The BBC reports that nine men employed by HMRC have resigned or been fired after an investigation found that they had tampered with records to prevent benefits being paid to at least seventeen BAME families.
They were caught after a detailed audit was carried out when one of the families complained that their data was wrong, and back-payments have now been made to those affected. So, as far as that goes, all good - the system has worked in the long run.
The problem is, though, that child benefit is really straightforward as regards eligibility. Approximately, if you have a child under 16, who lives with you, and you are both UK residents and not in certain immigration categories, then you get child benefit. It's not (for now) means-tested and it's not got a 30-page form to complete for it. It is, essentially, not a particularly difficult thing to audit.
This makes it quite a rarity.
Many benefits - Disability Living Allowance (DLA), Job-seeker's Allowance (JSA), housing benefit, Council Tax benefit, and so on - are extremely heavily tested. They have long and complex forms (30 pages or so when I last claimed some of them; I imagine they've got longer since), and similarly complex rules for who can claim, and how much they're entitled to, based on the social panic over the relatively low amount of fraudulent claims.

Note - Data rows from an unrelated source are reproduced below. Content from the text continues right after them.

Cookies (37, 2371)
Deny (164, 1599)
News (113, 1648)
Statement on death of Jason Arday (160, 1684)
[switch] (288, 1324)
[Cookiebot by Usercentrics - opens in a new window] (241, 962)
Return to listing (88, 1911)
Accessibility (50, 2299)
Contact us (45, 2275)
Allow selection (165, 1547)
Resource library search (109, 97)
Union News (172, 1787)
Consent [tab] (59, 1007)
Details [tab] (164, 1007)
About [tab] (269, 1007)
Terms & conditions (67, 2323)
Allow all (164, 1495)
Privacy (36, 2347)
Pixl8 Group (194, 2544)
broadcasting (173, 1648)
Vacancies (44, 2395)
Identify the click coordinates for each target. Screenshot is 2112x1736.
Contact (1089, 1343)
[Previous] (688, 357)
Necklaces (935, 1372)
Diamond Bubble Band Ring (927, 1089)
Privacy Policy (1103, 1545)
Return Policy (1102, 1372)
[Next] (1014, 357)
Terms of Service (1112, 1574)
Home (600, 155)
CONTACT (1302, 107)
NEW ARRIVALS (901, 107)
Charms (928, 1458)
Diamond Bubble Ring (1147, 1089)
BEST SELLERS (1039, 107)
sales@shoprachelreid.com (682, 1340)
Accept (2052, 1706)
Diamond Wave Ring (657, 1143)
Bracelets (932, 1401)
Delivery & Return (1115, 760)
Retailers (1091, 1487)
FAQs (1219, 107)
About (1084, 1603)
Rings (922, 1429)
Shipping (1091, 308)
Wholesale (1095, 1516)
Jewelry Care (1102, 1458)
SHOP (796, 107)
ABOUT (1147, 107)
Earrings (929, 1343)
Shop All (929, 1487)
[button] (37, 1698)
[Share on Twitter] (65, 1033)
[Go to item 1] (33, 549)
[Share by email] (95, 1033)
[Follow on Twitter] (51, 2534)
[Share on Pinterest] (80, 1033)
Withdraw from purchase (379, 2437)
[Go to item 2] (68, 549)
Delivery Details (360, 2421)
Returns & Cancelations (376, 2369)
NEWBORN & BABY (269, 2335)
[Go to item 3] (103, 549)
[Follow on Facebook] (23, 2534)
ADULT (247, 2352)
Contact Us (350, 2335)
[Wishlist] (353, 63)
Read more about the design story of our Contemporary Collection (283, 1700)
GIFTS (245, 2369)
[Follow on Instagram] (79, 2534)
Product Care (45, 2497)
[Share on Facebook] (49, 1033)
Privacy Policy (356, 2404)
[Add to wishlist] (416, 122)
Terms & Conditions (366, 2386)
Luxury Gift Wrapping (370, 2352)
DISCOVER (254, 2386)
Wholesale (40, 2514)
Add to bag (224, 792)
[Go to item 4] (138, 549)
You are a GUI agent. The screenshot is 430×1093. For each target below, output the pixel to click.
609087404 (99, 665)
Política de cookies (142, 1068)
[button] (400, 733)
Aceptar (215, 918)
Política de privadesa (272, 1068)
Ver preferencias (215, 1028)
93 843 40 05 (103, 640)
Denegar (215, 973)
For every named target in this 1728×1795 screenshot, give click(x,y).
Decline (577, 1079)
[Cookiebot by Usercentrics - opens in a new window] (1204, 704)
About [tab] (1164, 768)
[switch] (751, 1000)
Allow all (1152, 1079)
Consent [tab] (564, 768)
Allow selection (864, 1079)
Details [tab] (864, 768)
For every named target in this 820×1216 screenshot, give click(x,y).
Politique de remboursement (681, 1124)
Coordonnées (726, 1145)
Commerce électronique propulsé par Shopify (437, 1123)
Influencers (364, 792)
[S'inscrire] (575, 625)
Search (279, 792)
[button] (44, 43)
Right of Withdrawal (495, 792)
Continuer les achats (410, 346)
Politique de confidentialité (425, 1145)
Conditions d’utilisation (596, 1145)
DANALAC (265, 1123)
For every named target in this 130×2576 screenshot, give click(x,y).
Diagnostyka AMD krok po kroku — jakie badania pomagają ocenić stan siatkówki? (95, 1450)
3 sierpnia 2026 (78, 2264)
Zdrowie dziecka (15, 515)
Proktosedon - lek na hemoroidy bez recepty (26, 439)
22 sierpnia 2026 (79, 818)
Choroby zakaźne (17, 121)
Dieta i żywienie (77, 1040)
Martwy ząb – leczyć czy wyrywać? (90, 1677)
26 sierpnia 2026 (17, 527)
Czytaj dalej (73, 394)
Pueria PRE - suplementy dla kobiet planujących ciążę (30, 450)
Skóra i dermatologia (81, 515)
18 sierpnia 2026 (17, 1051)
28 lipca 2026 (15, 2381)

If the nine men at HMRC had instead been working for the Department for Work and Pensions, or for the local council, handling claims for those benefits, they'd probably still all have a job, and would have been able to dismiss numerous BAME claims. Tracking them down would have been quite difficult, because there's so much scope for sending claims back for "clarification"1, losing paperwork, and a lot more discretionary decisions - especially with housing benefit where the amount to be paid is very adjustable.
Detecting racism - or other forms of discrimination - for those benefits would be significantly more difficult.
1 One of my JSA forms got returned twice for "clarifications" of data that was either already on the original form or not asked for in the first place on the original form. Conversely, in one particular case where it wasn't straightforward to prove a particular statement I was making was true, the person handling my case suggested a few possible proofs ("No, I don't have that one either") before giving up and saying that I could sign a piece of paper to declare that it was true (bear in mind I've already, at this point, signed the whole form to declare it was true) and that would be okay. It's very arbitrary, and mine was an extremely straightforward case.